Let's alter this scenario slightly. Instead we suppose that we know the mean of a data set is 25, with values 20, 10, and two unknown values. These unknowns could be different, so we use two different variables, *x* and *y* to denote this. The resulting formula is (20 + 10 + *x* + *y*)/4 = 25. With some algebra we obtain *y* = 70 - *x*. The formula is written in this form to show that once we choose a value for *x*, the value for *y* is determined. This shows that there is one degree of freedom.

Now we'll look at a sample size of one hundred. If we know that the mean of this sample data is 20, but do not know the values of any of the data, then there are 99 degrees of freedom. All values must add up to a total of 20 x 100 = 2000. Once we have the values of 99 elements in the data set, then the last one has been determined.

### Student t Distribution

Degrees of freedom play an important role when using the Student *t*-score table. There are actually several *t*-score distributions. We differentiate between these distributions by use of degrees of freedom. Here the probability distribution that we use depends upon the size of our sample. If our sample size is *n*, then the number of degrees of freedom is *n* - 1. For instance, a sample size of 22 would require us to use the row of the *t*-score table with 21 degrees of freedom.

### Chi-Square Distribution

The use of a chi-square distribution also requires the use of degrees of freedom. Here, in an identical manner as with the *t* distribution, the sample size determines which distribution to use. If the sample size is *n*, then there are *n - 1* degrees of freedom.

### Standard Deviation

Another place where degrees of freedom show up is in the formula for the standard deviation. This occurrence is not as overt, but we can see it if we know where to look. To find a standard deviation we are looking for the "average" deviation from the mean. However after subtracting the mean from each data value and squaring the differences, we end up dividing by *n - 1* rather than *n* as we might expect.

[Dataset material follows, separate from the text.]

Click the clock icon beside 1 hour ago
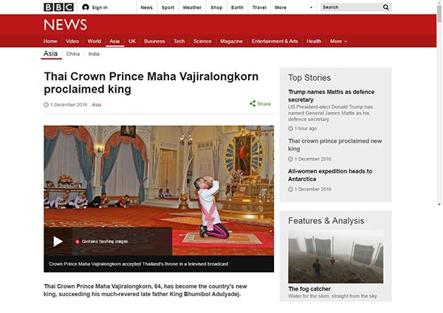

The presence of the *n - 1* comes from the number of degrees of freedom. Since the *n* data values and the sample mean are being used in the formula, there are *n - 1* degrees of freedom.

### Advanced Techniques

More advanced statistical techniques use more complicated ways of counting the degrees of freedom. When calculating the test statistic for two means with independent samples of *n*_{1} and *n*_{2} elements, the number of degrees of freedom has quite a complicated formula. It can be estimated by using the smaller of *n*_{1} - 1 and *n*_{2} - 1

Another example of a different way to count the degrees of freedom comes with an *F* test. In conducting an *F* test we have *k* samples each of size *n*. The degrees of freedom in the numerator is *k* - 1 and in the denominator is *k*(*n* - 1).